Heating, ventilation and air-conditioning (HVAC) systems constitute the majority of the demands in modern power systems for aggregated buildings. However, HVAC integrated with renewable energy sources (RES) face notable issues, such as uneven demand–supply balance, frequency oscillation and significant drop in system inertia owing to sudden disturbances in nearby generation for a longer period. To overcome these challenges, load frequency control (LFC) is implemented to regulate the frequency, maintain zero steady-state error between the generation and demand, reduce frequency deviations and balance the active power flow with neighboring control areas at a specified value. In view of this, the present paper investigates LFC with a proposed centralized single control strategy for a micro-grid (µG) system consisting of RESs and critical load of a HVAC system. The proposed control strategy includes a newly developed cascaded two-degree-of-freedom (2-DOF) proportional integral (PI) and proportional derivative filter (PDF) controller optimized with a very recent meta-heuristic algorithm—a modified crow search algorithm (mCSA)—after experimenting with the number of performance indices (PICs). The superiority of both the proposed optimization algorithm and the proposed controller is arrived at after comparison with similar other algorithms and similar controllers, respectively. Compared to conventional control schemes, the proposed scheme significantly reduces the frequency deviations, improving by 27.22% from the initial value and reducing the performance index criteria (ƞ ISE ) control error to 0.000057. Furthermore, the demand response (DR) is implemented by an energy storage device (ESD), which validates the suitability of the proposed control strategy for the µG system and helps overcome the challenges associated with variable RESs inputs and load demand.
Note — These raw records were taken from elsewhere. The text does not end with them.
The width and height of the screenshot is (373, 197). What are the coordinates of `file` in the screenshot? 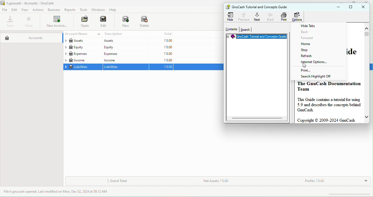 It's located at (5, 10).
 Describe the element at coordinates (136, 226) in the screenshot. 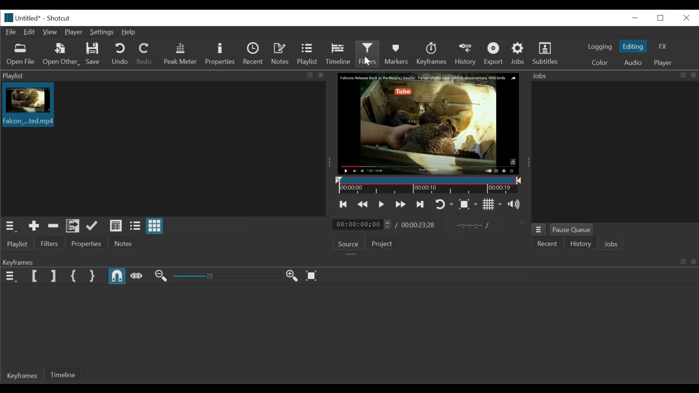

I see `View as file` at that location.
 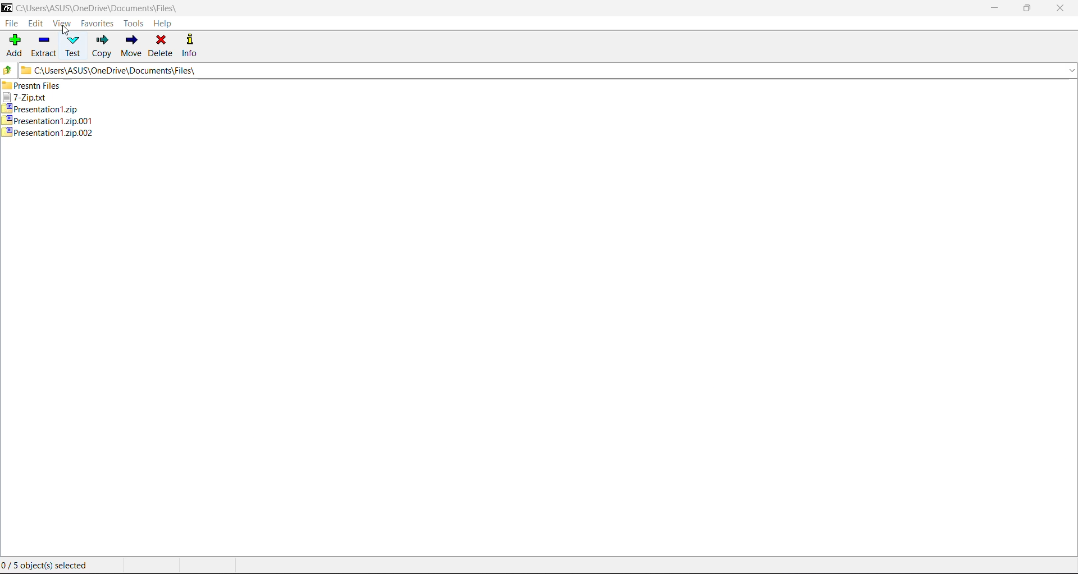 What do you see at coordinates (65, 31) in the screenshot?
I see `cursor` at bounding box center [65, 31].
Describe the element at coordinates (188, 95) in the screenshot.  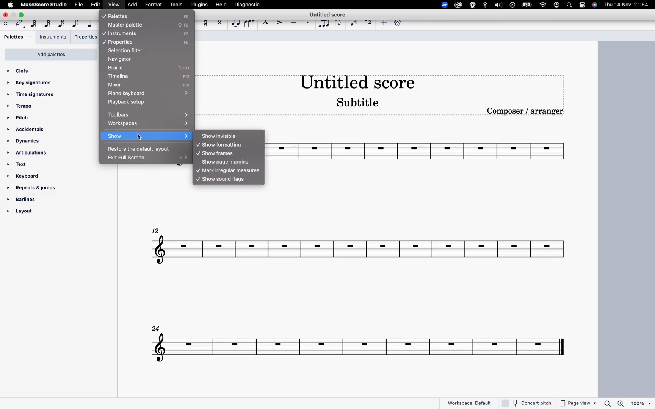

Additionally, the improved robustness of the proposed controller for this application is demonstrated through sensitivity analysis with ±20% μG coefficient variation.

Suggested Citation

  • Tanima Bal & Saheli Ray & Nidul Sinha & Ramesh Devarapalli & Łukasz Knypiński, 2023. "Integrating Demand Response for Enhanced Load Frequency Control in Micro-Grids with Heating, Ventilation and Air-Conditioning Systems," Energies, MDPI, vol. 16(15), pages 1-23, August.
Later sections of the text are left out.